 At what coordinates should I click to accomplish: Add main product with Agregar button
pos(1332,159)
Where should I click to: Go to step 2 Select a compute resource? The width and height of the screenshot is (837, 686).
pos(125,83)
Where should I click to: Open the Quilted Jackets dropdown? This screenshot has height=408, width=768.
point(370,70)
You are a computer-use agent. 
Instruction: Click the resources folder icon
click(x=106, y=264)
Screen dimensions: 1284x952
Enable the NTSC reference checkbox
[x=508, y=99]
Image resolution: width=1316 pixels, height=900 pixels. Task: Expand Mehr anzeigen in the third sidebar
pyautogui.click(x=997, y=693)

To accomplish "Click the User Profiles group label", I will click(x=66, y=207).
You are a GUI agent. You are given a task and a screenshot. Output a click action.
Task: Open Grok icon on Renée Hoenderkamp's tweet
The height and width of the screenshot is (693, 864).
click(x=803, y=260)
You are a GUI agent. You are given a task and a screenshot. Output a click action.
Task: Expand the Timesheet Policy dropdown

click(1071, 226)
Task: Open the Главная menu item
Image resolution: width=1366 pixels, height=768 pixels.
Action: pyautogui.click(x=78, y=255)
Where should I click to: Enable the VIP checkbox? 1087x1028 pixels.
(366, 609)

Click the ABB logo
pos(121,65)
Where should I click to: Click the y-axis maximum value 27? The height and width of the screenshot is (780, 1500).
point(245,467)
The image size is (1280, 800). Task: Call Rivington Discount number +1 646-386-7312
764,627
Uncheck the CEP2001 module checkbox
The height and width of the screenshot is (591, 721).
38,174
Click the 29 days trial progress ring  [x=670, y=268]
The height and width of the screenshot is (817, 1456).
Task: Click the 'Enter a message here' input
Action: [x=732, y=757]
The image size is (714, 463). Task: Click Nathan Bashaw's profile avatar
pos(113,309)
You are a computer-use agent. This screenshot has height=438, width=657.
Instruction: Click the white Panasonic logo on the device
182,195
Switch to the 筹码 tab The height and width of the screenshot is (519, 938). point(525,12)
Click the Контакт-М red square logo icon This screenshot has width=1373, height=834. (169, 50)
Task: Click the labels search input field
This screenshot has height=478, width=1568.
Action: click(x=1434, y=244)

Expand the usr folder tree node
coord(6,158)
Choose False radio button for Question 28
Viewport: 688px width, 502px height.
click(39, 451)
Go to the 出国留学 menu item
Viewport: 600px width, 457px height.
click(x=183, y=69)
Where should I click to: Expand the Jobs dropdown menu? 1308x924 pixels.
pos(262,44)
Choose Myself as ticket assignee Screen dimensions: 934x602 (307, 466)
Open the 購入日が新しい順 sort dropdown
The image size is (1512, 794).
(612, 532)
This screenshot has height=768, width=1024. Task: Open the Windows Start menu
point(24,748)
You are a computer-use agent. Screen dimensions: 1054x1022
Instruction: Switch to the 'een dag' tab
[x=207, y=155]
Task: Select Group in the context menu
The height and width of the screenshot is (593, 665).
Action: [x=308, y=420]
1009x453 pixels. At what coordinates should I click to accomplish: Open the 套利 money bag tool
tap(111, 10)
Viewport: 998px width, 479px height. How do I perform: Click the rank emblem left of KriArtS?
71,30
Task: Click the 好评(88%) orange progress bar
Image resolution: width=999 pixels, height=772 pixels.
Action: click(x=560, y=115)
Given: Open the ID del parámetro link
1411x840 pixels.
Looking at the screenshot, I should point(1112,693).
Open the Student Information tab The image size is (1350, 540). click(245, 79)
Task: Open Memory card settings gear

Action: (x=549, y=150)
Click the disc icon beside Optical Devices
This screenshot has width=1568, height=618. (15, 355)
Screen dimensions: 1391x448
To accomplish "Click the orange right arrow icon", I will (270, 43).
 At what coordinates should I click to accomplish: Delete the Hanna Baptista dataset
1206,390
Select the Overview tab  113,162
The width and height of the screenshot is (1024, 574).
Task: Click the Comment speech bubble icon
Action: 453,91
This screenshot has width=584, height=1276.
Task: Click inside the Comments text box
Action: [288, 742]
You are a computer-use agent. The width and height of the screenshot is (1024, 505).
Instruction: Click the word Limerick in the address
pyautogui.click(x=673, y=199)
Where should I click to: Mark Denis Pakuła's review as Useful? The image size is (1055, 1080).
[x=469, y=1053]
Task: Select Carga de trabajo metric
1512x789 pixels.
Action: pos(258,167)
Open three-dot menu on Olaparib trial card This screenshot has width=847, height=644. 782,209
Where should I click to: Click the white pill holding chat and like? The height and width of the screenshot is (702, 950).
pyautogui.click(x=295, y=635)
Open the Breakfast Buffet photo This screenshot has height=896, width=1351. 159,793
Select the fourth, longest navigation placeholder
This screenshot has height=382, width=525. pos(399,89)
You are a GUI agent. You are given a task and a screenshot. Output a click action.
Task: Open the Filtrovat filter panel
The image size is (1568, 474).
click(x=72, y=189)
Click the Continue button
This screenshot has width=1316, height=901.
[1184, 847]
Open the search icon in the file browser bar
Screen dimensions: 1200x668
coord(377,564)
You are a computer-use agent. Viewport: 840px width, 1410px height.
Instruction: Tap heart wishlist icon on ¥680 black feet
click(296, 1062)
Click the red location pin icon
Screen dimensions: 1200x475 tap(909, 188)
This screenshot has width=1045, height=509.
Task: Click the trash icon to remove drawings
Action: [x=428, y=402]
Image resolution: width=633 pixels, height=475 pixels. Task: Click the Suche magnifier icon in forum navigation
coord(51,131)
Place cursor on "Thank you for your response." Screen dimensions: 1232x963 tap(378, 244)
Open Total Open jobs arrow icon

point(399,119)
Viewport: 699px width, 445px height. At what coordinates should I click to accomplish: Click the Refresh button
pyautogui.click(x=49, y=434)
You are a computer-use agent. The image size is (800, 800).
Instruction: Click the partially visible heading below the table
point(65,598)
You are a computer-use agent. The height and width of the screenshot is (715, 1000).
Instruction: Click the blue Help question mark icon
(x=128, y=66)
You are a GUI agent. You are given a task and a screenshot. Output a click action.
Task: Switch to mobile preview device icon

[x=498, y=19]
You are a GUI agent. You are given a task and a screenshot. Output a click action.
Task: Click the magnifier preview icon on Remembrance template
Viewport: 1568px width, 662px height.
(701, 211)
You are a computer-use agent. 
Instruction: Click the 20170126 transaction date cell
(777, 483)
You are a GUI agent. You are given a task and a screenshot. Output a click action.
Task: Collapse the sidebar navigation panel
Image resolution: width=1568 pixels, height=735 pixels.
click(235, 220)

━━━━━━━━

Could you rewrite the material in full, starting at the line containing "You are a computer-use agent. The width" and ending at the line containing "Open the Breakfast", with every coordinate in the answers offset by -48?

You are a computer-use agent. The width and height of the screenshot is (1024, 505).
Instruction: Click the word Limerick in the address
pyautogui.click(x=625, y=151)
Where should I click to: Mark Denis Pakuła's review as Useful? The image size is (1055, 1080).
[x=421, y=1005]
Task: Select Carga de trabajo metric
1512x789 pixels.
Action: pos(210,119)
Open three-dot menu on Olaparib trial card This screenshot has width=847, height=644. 734,161
Where should I click to: Click the white pill holding chat and like? The height and width of the screenshot is (702, 950).
pyautogui.click(x=247, y=587)
Open the Breakfast Buffet photo This screenshot has height=896, width=1351. 111,745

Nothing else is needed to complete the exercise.